The legislative process gives the public notice of the proposed impact fee and provides an opportunity for public input. Additionally, impact fee legislation often gives developers a right to appeal the application of the fee to their projects through an administrative appeal process.

The amicus brief argues that legislatively imposed impact fees are critical tools for local governments to fund the necessary physical infrastructure to support new development in a transparent, predictable way. Without the ability to impose impact fees, local governments would need to resort to imposing new taxes, which would pass the costs of new development onto existing residents and businesses.

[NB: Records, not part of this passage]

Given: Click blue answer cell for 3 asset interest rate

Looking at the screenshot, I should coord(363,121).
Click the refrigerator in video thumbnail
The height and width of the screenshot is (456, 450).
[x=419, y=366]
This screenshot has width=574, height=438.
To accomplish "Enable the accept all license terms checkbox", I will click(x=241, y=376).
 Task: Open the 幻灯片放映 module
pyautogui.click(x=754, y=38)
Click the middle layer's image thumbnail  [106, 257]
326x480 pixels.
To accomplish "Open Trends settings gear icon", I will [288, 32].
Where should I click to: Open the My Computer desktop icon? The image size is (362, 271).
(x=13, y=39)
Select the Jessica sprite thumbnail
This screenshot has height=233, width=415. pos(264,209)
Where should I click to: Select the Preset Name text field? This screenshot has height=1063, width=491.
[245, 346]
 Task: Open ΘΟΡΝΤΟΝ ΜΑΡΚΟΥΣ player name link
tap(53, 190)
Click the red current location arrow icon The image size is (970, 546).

Further, requiring local jurisdictions to perform costly and time-consuming individualized nexus studies on each development project would create additional risk and uncertainty for new developments and slow the approval of desperately needed housing.

This case arises from a dispute brought by an El Dorado County homeowner, George Sheetz, over a transportation impact fee imposed on his project. Both the trial court and the California Court of Appeal, Third District, found that the impact fee was properly imposed and complied with the law. In 2022, the California Supreme Court denied review of the case, allowing the Court of Appeal’s ruling to stand. Sheetz then filed a petition for writ of certiorari, which the U.S. Supreme Court granted in September 2023.

The Local Government Legal Center, National Association of Counties, National League of Cities, International Municipal Lawyers Association, and Government Finance Officers Association joined San Francisco in the amicus brief urging the Court to uphold the legality of legislatively imposed impact fees.

The case is George Sheetz v. County of El Dorado, California, in the U.S. Supreme Court, No. 22-1074. A copy of the amicus brief can be found here.